● Verilen Alıntı:

A. İstinaf Yoluna Başvuranlar

İlk Derece Mahkemesinin yukarıda belirtilen kararına karşı süresi içinde davacı- davalı erkek vekili istinaf başvurusunda bulunmuştur.

B. İstinaf Sebepleri

Davacı- davalı erkek vekili istinaf dilekçesinde; yerel mahkeme kararını kusur, reddedilen asıl boşanma davası, aleyhine hükmedilen maddî ve manevî tazminat ve nafakalar, kabul edilen ziynet eşya alacağı ile çeyiz eşyası alacağı, reddedilen tazminat talepleri, kabul edilen karşı boşanma yönünden istinaf kanun yoluna başvurmuştur.

C. Gerekçe ve Sonuç

Bölge Adliye Mahkemesinin yukarıda tarih ve sayısı belirtilen kararı ile, İlk Derece Mahkemesinin kararı usul ve esas yönünden hukuka uygun bulunduğu gerekçesiyle erkek vekilinin istinaf taleplerinin esastan reddine karar verilmiştir.

● İş Görevi 1: Alıntıya göre Bölge Adliye Mahkemesi, erkek vekilinin istinaf talepleri hakkında nasıl bir karar vermiştir?
● İş Görevi 2: Alıntıda "İlk Derece Mahkemesinin yukarıda" sözlerinden başlayıp "reddine karar verilmiştir." sözlerine kadar uzanan kısmın tamamını aynen yeniden yazın.
● İş Görevi 3: Lütfen alıntıdaki bölüm başlıklarının hepsini sıralayın.

● Veriler:
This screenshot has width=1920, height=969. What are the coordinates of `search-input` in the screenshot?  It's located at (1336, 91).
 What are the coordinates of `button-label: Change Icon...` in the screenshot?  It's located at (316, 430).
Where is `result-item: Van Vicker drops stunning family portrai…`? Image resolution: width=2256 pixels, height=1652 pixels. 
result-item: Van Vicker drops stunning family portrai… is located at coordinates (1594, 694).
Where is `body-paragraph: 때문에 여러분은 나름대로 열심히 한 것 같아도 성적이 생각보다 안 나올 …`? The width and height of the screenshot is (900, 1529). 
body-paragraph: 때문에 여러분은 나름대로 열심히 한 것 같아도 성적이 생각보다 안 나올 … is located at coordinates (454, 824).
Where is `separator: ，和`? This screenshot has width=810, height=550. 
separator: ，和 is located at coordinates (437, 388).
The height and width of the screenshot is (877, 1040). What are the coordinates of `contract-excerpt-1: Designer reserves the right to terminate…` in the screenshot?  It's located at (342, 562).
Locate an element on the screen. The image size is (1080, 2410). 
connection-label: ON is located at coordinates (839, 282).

● Sorunun Çözümü 1: Erkek vekilinin istinaf taleplerinin esastan reddine karar vermiştir.

● Sorunun Çözümü 2:
İlk Derece Mahkemesinin yukarıda belirtilen kararına karşı süresi içinde davacı- davalı erkek vekili istinaf başvurusunda bulunmuştur.

B. İstinaf Sebepleri

Davacı- davalı erkek vekili istinaf dilekçesinde; yerel mahkeme kararını kusur, reddedilen asıl boşanma davası, aleyhine hükmedilen maddî ve manevî tazminat ve nafakalar, kabul edilen ziynet eşya alacağı ile çeyiz eşyası alacağı, reddedilen tazminat talepleri, kabul edilen karşı boşanma yönünden istinaf kanun yoluna başvurmuştur.

C. Gerekçe ve Sonuç

Bölge Adliye Mahkemesinin yukarıda tarih ve sayısı belirtilen kararı ile, İlk Derece Mahkemesinin kararı usul ve esas yönünden hukuka uygun bulunduğu gerekçesiyle erkek vekilinin istinaf taleplerinin esastan reddine karar verilmiştir.

● Sorunun Çözümü 3:
A. İstinaf Yoluna Başvuranlar
B. İstinaf Sebepleri
C. Gerekçe ve Sonuç